Inotropic effect of harmaline on ventricular and atrial cat myocardium.

In isolated cat heart papillary muscle electrically driven, harmaline (HME) concentrations of 4.15 to 16.6 X 10(-5) M induced a dose dependent negative inotropic effect both at temperatures of 30 and 37 C. In fact, HME decreased both peak tension developed (PTD) and velocity of development of tension (dT/dt) and increased time to peak tension (TPT). The same concentrations induced also a dose-dependent increase of the effective refractory period (ERP). Concentrations of HME lower than 4.15 X 10(-5) M did not show any effect in papillary muscle. In isolated atria of the same cats either spontaneously beating or electrically driven, at 30 C, HME induced a dual inotropic effect. In fact, concentrations of 8.3 X 10(-5) M and 24.9 X 10(-5) M induced an increase in both PTD and dT/dt and lengthening of time to peak tension (TPT).
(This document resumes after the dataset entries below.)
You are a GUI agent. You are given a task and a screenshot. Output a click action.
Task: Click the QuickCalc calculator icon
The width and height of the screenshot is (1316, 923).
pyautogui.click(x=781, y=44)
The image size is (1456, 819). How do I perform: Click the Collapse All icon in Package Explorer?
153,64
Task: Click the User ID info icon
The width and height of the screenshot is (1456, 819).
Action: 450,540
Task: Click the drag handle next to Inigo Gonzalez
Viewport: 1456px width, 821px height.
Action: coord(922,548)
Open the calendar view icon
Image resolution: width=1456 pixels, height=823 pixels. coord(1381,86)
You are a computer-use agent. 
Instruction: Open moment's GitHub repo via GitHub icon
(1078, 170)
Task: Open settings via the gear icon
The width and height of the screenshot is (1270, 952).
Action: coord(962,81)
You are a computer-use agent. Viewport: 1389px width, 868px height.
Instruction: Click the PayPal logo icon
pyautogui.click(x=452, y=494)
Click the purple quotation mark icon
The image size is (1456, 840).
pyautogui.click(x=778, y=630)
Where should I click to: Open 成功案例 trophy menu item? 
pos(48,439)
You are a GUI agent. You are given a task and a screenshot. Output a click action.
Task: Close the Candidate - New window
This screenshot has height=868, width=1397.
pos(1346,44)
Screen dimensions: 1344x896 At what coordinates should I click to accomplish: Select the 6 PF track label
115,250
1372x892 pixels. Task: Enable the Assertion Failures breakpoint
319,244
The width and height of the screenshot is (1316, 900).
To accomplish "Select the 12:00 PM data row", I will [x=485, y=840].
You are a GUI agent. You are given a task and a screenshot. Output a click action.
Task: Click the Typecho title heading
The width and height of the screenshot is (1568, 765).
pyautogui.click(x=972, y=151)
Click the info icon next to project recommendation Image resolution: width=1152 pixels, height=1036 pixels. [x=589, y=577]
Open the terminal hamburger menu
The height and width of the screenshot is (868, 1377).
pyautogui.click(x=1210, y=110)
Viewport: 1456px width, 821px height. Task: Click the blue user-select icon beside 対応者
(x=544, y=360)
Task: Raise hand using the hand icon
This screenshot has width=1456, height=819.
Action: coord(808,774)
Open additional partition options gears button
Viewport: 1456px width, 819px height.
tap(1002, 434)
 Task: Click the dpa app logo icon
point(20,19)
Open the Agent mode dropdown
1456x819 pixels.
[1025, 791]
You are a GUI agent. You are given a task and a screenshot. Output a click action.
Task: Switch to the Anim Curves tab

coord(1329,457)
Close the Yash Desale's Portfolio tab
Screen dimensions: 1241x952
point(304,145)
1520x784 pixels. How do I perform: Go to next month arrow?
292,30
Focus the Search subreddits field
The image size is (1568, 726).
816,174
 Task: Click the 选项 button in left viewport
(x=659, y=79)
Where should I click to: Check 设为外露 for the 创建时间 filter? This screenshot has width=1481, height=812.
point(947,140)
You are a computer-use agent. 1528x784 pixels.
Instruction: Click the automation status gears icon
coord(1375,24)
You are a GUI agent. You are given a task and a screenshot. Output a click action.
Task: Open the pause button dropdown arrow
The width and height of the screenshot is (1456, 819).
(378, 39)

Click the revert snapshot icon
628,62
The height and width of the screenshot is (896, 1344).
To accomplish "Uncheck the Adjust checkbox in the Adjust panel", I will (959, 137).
Higher HME concentrations such as 41.5 X 10(-5) M induced a decrease in dT/dt, a negative inotropic effect, but still lengthened the TPT. In both preparations, whenever the dT/dt was depressed the PTD was diminished in spite of the prolongation of TPT. The lesser density of adrenergic innervation and catecholamines concentration in papillary muscle than in atrial myocardium probably explains the negative inotropic action of HME in ventricular myocardium as compared to the dual inotropic effect observed in atria.